1.2 Les débats français : rupture ou continuité des coopérations anciennes public-privé ?

Il est difficile de discerner précisément l’acte de naissance de la notion de partenariat public-privé. Il y a néanmoins un consensus général quant à l’inspiration anglo-saxonne et à l’apparition de la traduction littérale du public private partnership au milieu des années 1980 (Ascher, 1994 ; Le Gales, 1996). Notamment, le colloque organisé par l’université de Paris-Dauphine sur la question du financement des équipements publics (Prud’homme & Terny, 1986) fait émerger cette notion, même si les intervenants rencontrent bien des difficultés à définir le « partenariat public-privé » à la Française et entretiennent une définition plus que générale : le partenariat public-privé désigne alors toute forme de collaboration entre public et privé pour la réalisation et/ou le financement d’un bien public. Les actes de ce colloque sont publiés dans un ouvrage titré Les financements des équipements publics de demain alors que l’en-tête de ces mêmes actes est intitulé « partenariat public-privé ». Cette anecdote montre bien une émergence timide de cette notion. Mais dès la fin des années 1980, le partenariat public-privé devient un leitmotiv, une notion reprise par l’ensemble des chercheurs comme des praticiens, mais une notion qui fait débat.

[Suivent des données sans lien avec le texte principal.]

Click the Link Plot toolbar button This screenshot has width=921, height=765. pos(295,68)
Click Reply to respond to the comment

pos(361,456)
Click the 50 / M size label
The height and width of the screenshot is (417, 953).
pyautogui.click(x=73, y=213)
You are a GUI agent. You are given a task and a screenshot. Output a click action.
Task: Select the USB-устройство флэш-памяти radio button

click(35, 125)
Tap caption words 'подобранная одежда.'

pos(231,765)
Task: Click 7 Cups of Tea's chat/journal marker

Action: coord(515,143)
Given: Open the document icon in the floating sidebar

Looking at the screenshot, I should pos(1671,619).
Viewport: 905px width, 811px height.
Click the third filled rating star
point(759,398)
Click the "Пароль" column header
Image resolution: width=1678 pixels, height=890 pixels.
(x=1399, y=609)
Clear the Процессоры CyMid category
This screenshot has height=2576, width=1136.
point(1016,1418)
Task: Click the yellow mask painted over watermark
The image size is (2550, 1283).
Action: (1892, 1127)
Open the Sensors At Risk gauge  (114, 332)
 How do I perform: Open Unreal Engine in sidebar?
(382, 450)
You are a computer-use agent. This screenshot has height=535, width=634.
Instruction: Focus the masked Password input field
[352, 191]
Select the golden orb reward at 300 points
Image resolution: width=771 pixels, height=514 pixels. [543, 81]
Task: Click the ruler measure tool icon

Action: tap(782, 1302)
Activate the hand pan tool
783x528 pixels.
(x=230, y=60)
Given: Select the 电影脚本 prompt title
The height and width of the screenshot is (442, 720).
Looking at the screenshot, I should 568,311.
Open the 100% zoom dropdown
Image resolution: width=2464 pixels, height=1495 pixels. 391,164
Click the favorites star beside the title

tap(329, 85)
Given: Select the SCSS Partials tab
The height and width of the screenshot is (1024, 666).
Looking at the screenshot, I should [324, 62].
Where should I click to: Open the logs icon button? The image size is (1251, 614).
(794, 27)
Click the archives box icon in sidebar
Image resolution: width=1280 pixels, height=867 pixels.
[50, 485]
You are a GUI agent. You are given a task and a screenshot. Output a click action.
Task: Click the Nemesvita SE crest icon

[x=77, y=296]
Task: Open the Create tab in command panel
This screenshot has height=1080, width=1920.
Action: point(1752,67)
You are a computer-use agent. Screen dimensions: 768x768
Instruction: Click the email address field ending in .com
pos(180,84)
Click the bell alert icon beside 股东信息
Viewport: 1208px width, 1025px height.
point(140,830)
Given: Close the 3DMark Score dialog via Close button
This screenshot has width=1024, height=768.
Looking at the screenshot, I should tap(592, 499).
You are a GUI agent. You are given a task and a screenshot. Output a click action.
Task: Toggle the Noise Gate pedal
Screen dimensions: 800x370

Certains redécouvrent alors des montages juridiques existants dans le domaine des services publics (concession, délégation, affermage), formes partenariales largement développées sous l’égide de Jean-Baptiste Colbert (Basle, 1988). Le principe d’associer les ressources publiques et privées n’est donc pas une innovation en soi, puisque depuis plusieurs siècles, la France a développé ces formes de concession pour la conception et la gestion de ses services publics (Bezançon, 1999 & 2004). Faut-il alors considérer que le partenariat serait un terme générique pour désigner toutes ces formes hybrides, s’opposant d’un côté à la régie ou la gestion intégrale par le public et de l’autre côté à la privatisation ou la gestion complète par le secteur privé ? Pour autant, ces distinctions sont issues des débats sur les formes juridiques de contractualisation entre public et privé et n’intègrent pas l’ensemble des dimensions du rapport public-privé.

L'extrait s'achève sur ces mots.